What is the difference between a loan EMI and a mortgage payment?

EMI (Equated Monthly Installment) is the standard term in South Asian banking for any fixed monthly loan repayment covering principal and interest. A mortgage payment is the same concept applied specifically to home loans in Western markets. Both are calculated using the same formula; the terminology differs by region and loan type.

How does a prepayment affect my total interest?

Making even one extra payment per year can shave years off a loan and save thousands in interest. On a 5-year loan at 8.5%, a single additional principal payment of one monthly EMI in year one reduces total interest by roughly 10–12% depending on loan size. Most loans allow prepayment — check whether your lender charges a foreclosure fee before making extra payments.

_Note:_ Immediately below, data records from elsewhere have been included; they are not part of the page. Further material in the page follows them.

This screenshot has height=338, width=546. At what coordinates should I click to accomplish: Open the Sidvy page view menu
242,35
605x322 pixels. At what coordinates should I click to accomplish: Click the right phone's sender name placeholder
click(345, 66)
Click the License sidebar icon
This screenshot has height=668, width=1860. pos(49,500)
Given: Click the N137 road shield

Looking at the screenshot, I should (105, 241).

Should I take a shorter loan term or invest the difference?

The break-even depends on your loan interest rate vs your expected investment return. If your loan rate is 8% and you expect to earn more than 8% after tax by investing, the math favors investing. If the loan rate is higher than your expected after-tax return, paying it down faster wins. Many borrowers choose a middle path: match the loan term to their cash flow comfort and invest surplus separately.

Real-world scenarios

Comparing two loan offers at different rates and terms

Run each offer separately: a 3-year loan at 7% vs a 5-year loan at 8.5%. The 3-year has a higher EMI but lower total interest. The 5-year has a lower monthly payment but costs more over time. Calculate both, compare total repayment, then assess whether the monthly payment difference is worth the extra total cost or whether the cash flow relief is worth paying more.

Personal loan for debt consolidation

If you're consolidating three credit cards averaging 22% into a personal loan at 11%, enter your total balance as the principal and your target payoff term. Compare the new EMI against your combined current minimum payments. The rate reduction alone typically saves 40–60% of total interest paid — but only if you don't accumulate new credit card balances after consolidating.

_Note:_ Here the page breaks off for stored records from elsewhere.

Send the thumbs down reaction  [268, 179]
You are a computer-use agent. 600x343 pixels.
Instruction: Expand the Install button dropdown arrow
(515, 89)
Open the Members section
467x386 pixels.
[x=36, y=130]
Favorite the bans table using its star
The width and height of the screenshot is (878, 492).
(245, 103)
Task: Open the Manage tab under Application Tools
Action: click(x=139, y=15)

Car loan: cash price vs financed price comparison

Enter the full car price minus your down payment as principal, your dealer's quoted rate, and the loan term. The output shows total repayment. Compare that to the cash price to see the financing premium. On a $35,000 car financed at 7% for 60 months, you'll pay roughly $7,000 in total interest — which some buyers offset by negotiating a lower purchase price when not financing through the dealer.